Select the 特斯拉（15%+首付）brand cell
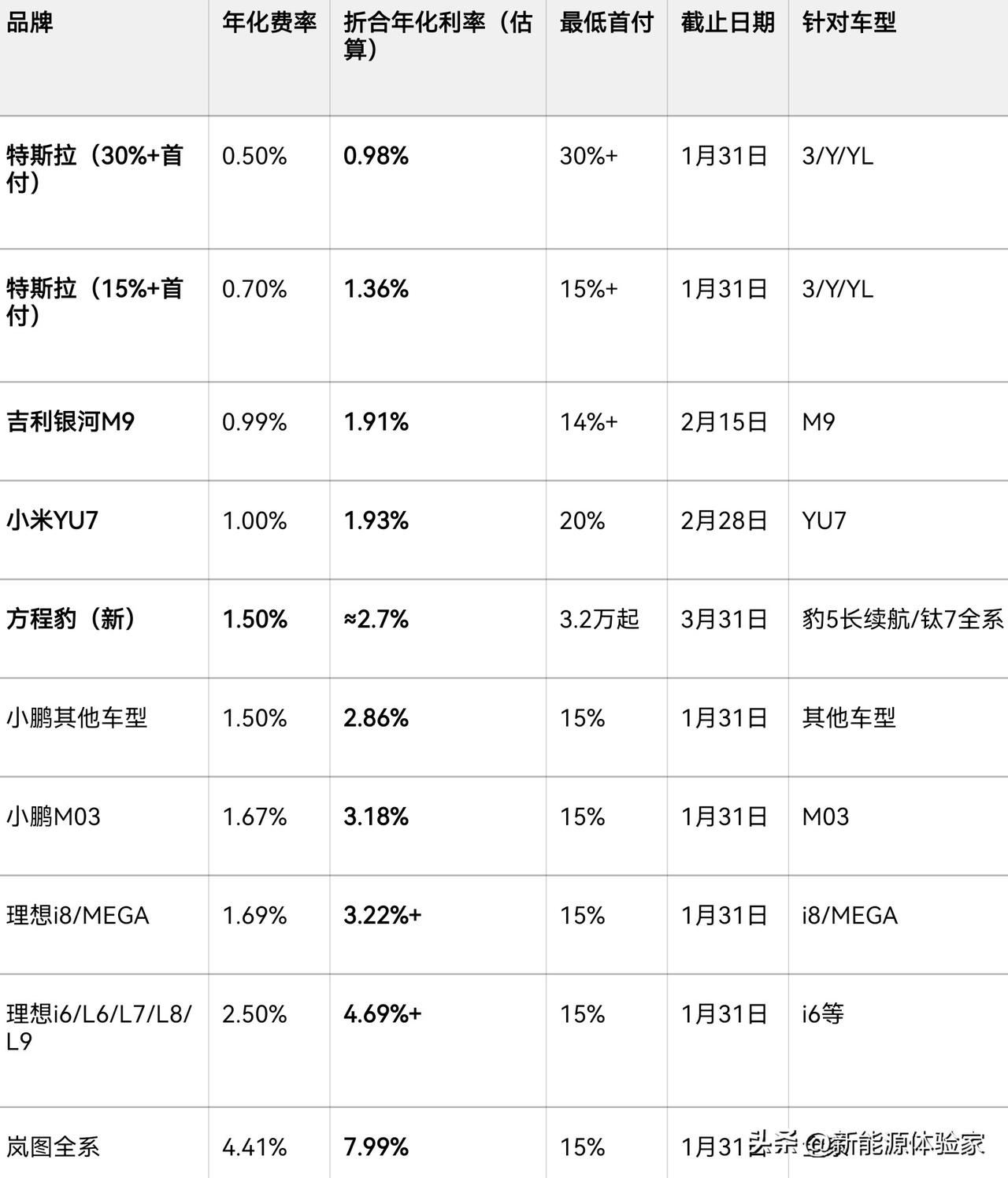The height and width of the screenshot is (1178, 1008). click(x=94, y=302)
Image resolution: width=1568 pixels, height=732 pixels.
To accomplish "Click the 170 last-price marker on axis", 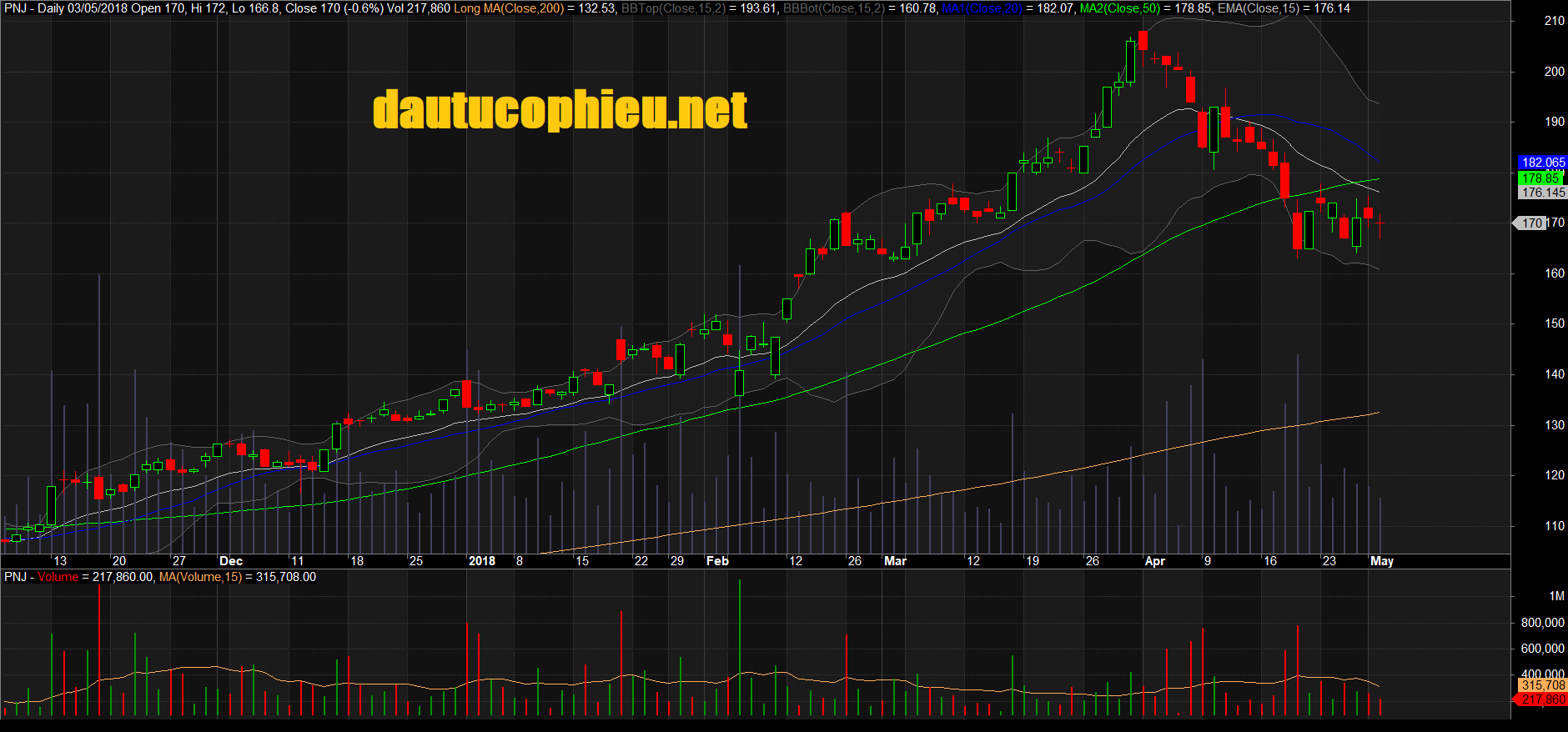I will tap(1531, 223).
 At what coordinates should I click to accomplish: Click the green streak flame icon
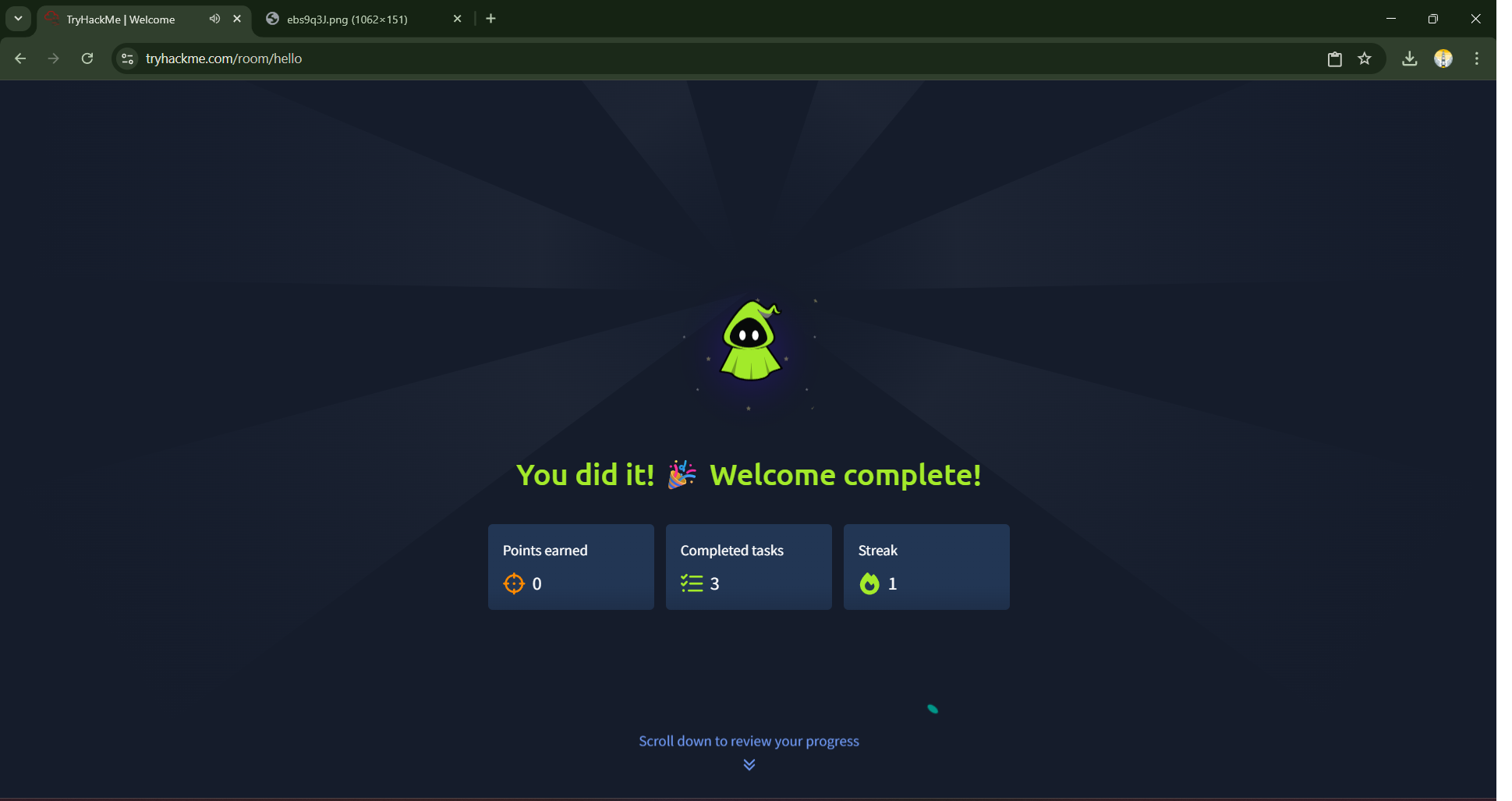(869, 583)
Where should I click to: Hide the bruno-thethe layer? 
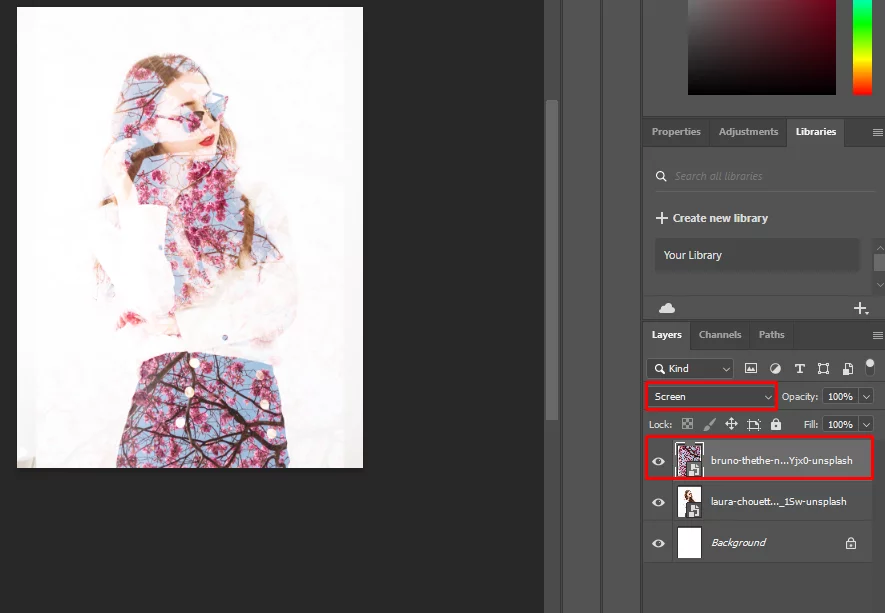658,461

---+---

* Work task: Reproduce exactly the lines from the one containing "At what coordinates" through the last line of the records, both included, leaving out every picture.

* Result of this exercise:
 At what coordinates should I click to accomplish: Click the green streak flame icon
(869, 583)
Where should I click to: Hide the bruno-thethe layer? 
658,461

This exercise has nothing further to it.